The retailer scripted a turnaround built on a new management, fixing issues such as bad economics, under-utilisation of resources and poorly located stores
It was a slump sale by founder Ram Chandra Agarwal. Debt-ridden Vishal Retail was sold for a paltry ₹70 crore to TPG and a Shriram Group firm in 2010. Eight years down the line, the company changed hands again. This time, it was bought by another private equity consortium—Partners Group and Kedaara Capital—for reportedly more than ₹5,000 crore. That’s the stunning turnaround story of Vishal Mega Mart, one of the earliest fashion-led hypermarket chains in India, founded in 2001.
For Puneet Bhatia, buying Vishal was a great investment. “It had a strong value proposition,” recalls Bhatia, co-managing partner and country head (India) for TPG Capital Asia.

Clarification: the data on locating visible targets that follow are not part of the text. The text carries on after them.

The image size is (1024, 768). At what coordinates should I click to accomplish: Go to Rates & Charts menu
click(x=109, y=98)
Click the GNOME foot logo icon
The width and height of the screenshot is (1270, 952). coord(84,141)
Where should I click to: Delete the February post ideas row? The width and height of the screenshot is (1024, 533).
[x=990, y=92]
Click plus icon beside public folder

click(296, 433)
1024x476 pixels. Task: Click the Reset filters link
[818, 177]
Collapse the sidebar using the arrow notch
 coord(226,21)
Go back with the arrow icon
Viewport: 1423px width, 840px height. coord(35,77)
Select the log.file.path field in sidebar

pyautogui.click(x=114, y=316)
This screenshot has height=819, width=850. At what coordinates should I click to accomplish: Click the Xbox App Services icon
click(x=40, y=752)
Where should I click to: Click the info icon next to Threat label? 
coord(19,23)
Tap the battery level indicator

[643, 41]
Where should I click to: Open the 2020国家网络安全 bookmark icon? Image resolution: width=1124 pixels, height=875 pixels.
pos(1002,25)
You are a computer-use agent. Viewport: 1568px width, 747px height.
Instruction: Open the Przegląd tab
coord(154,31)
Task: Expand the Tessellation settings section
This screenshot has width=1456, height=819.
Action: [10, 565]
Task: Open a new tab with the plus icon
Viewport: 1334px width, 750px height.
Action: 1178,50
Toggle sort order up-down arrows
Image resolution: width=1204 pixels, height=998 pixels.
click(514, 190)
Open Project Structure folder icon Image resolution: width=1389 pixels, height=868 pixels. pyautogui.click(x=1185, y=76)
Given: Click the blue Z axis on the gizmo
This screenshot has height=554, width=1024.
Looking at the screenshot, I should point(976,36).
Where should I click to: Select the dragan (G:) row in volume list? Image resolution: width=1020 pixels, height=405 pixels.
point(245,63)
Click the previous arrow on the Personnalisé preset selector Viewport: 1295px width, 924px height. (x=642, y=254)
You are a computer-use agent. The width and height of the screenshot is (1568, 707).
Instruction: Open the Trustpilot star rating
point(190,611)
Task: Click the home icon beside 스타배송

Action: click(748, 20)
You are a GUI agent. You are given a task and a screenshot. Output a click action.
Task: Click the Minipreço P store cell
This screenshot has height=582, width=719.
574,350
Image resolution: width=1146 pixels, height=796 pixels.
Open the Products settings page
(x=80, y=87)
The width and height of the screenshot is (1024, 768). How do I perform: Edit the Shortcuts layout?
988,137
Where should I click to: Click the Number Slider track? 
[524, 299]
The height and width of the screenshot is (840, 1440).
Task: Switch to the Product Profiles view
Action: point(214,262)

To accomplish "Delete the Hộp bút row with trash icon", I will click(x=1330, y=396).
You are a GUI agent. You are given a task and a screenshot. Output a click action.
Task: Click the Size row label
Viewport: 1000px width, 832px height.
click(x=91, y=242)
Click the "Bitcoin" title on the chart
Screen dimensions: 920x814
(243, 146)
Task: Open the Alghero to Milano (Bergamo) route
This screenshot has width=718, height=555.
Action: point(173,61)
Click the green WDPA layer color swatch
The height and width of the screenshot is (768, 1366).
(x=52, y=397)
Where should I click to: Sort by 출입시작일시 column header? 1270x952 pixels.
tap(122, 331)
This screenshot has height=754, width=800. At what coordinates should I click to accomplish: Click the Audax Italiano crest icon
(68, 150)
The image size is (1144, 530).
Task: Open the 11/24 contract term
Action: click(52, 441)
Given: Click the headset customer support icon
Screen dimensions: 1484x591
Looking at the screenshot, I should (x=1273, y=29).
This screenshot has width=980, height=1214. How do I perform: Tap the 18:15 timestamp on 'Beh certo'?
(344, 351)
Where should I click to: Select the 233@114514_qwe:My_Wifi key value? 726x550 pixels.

At a time when organised retail was in its infancy in India, Bhatia spotted a gem. Firstly, the brand was not built on high streets: Its 200 stores were dotted across small towns. Secondly, the consumption story of the Indian middle-class had just started to take off, and the combination of rising aspirations and purchasing power was a right fit for any retailer. Thirdly, the product mix of the stores was interesting: While 50 percent consisted of apparel, the other half was merchandise and FMCG products. “It was a big opportunity for us,” he recounts.
With opportunity, though, come challenges. And in the case of Vishal Mega Mart, the odds were heavily stacked against the new owners in 2010. “It was on the verge of collapse,” says Bhatia. The biggest problem was the deep financial mess the company was in, thanks to aggressive expansion on the back of short-term debt. Poor execution and under-performance made matters worse. “We had to rebuild, reimagine, reorganise every aspect of the business,” Bhatia says.
The first major step in turning around the company was rationalising store count. A combination of poor location, bad economics and under-utilisation of resources had made most of the stores almost redundant. “From 200 stores, the number was shrunk to 100,” Bhatia says. The new owners had to get rid of the legacy business and its issues.
A new management team, led by Gunender Kapur, a former Unilever honcho, was put in place; compliance issues were fixed; the entire apparel strategy was streamlined; product sourcing, assortment and display were optimised; and distribution centres were made more efficient. “It was challenging, but we succeeded,” adds Bhatia.
In the next few years, Vishal was back on its feet. Revenue grew at a healthy compound annual growth rate (CAGR) of 24 percent during the three years through FY18, according to a report by Crisil, which adds that cash accrual has increased steadily over the years. For FY17, the company had posted revenues of ₹1,341 crore, with estimated profits of more than ₹150 crore for FY18 against ₹33 crore in FY16. “Vishal operates in the value retail segment and is best positioned to benefit from the healthy business prospects of the organised retail segment,” says the report, released in August 2018.
The ratings agency is bullish on Vishal Mega Mart’s future as well. India’s growing middle-class with increasing disposable income and a burgeoning young population with increased brand consciousness are expected to help the organised retail industry, particularly the value retail format, register a healthy CAGR over the medium-term, Crisil says.
In another ratings release this February, Crisil put the provisional revenue of Vishal for 2018 at ₹2,252 crore. Adjusted profit after tax stood at ₹100 crore as against a loss of ₹44 crore for 2017.
In 2018, when Partners Group and Kedaara Capital bought the company, the turnaround stumped many, although the new owners were not surprised.
“Led by a strong execution-focussed team and supported by secular macro drivers, Vishal Mega Mart has developed a highly replicable and scalable model offering consumers an aspirational assortment at compelling value through its franchisee network,” said Nishant Sharma, co-founder and partner at Kedaara Capital, in a media statement last year.
Though the brand has had a dream run over the last eight years, the going ahead might be tough. The biggest challenge is Vishal’s exposure to risks related to a price-sensitive customer segment and intense competition. Although organised retail penetration was moderate at 7.8 percent in FY18—a major proportion of which took place in tier-1 cities—Vishal derives a substantial portion of its revenue from the lower middle-class segment, including through stores in tier-II cities. “Hence, the company primarily competes with retailers in the unorganised segment,” says Crisil.
Online retail, says analysts, is also going to pose a stiff challenge. Aggressive expansion and the penetration of Flipkart and Amazon in smaller towns and cities threatens to play spoilsport, says Saurabh Jindal, analyst at Bonanza Portfolio. Consumers in such places have become aspirational, and they uptrade. Huge discounts by online players have made a plethora of brands affordable. “Selling the story of being a value brand under such circumstances is a very tough task,” says Jindal, adding that offline expansion could also take a toll.
But the story of Vishal’s turnaround is one of meeting challenges head on. And it seems well-placed to do that.